Il n’y a que dans les instants de souffrance collective que se reconnaissent les grands joueurs et les équipes ayant une âme. C’est là que réside la vraie beauté du sport. Des moments que l’Inter et la Juventus connaissent bien.

L’Atletico Madrid vient de perdre 2-1 son match aller contre le Barça en quarts de finale de la Ligue des Champions, après avoir joué plus de 60 minutes à 10 contre 11. Pourtant, les colchoneros menaient 1-0 et ont tout tenté pour résister aux vagues blaugranas. Gagner du temps, balancer des ballons devant, défendre à dix, se sacrifier sur des frappes à bout portant, oublier toute velléité offensive, même les contres… Malgré une abnégation incroyable, les madrilènes n’ont pas pu échapper aux deux banderilles de Luis Suarez et se sont inclinés.

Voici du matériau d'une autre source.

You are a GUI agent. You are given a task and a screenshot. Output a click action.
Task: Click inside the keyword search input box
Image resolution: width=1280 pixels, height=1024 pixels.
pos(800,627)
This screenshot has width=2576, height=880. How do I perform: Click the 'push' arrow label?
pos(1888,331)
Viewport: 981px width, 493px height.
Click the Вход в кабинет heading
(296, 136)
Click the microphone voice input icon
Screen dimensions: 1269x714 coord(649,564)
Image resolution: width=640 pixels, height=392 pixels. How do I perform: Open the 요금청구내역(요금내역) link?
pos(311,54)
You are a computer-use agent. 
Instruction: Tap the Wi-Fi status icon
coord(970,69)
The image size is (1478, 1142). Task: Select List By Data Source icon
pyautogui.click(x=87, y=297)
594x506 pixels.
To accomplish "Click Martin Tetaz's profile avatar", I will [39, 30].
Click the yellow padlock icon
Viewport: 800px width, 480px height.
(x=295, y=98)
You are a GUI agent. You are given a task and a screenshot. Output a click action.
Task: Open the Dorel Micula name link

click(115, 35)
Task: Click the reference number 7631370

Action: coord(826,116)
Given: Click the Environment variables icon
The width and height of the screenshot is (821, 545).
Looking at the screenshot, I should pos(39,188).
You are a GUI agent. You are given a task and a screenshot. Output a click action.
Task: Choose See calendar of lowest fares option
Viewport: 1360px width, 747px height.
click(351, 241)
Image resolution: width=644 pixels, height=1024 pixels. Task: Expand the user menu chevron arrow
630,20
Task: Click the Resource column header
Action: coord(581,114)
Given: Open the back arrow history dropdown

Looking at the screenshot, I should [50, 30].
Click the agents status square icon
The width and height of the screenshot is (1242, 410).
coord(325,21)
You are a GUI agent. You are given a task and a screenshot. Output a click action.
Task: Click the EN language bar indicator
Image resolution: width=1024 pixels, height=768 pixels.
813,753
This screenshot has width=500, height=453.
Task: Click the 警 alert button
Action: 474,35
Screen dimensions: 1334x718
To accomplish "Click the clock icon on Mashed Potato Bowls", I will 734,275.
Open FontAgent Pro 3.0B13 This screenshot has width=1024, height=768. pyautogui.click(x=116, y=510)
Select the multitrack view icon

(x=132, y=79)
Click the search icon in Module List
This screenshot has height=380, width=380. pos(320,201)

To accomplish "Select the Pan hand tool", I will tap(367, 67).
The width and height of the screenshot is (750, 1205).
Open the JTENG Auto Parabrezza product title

Évidemment, les millions de supporters du Barça à travers le monde, brandissant leurs produits dérivés à l’effigie de ce qui ressemble plus à une entreprise internationale qu’à un club de foot, se sont réjouis de cette courte victoire et n’ont pas manqué de siffler les joueurs de l’Atletico durant le match, à la moindre occasion. Habitués à la facilité, ils sont sortis satisfaits de cette énième victoire, n’ayant cure des perdants.

Espoir secret

De l’autre coté, les fans de l’Atletico. Fiers de la prestation de leurs joueurs, de leur match de guerriers face à l’armada offensive adverse, pas encore remis de l’expulsion de Fernando Torres, leur chouchou revenu d’Angleterre, et affichant une confiance relative pour le match retour – « 2-1 à l’extérieur ce n’est pas perdu » – mais sachant, au fond, que cela s’annonce très compliqué. Des romantiques qui n’osent pas avouer aux autres, ni à eux-mêmes, que leur espoir s’est envolé et que « c’est comme ça, on aura peut-être une chance l’année prochaine ».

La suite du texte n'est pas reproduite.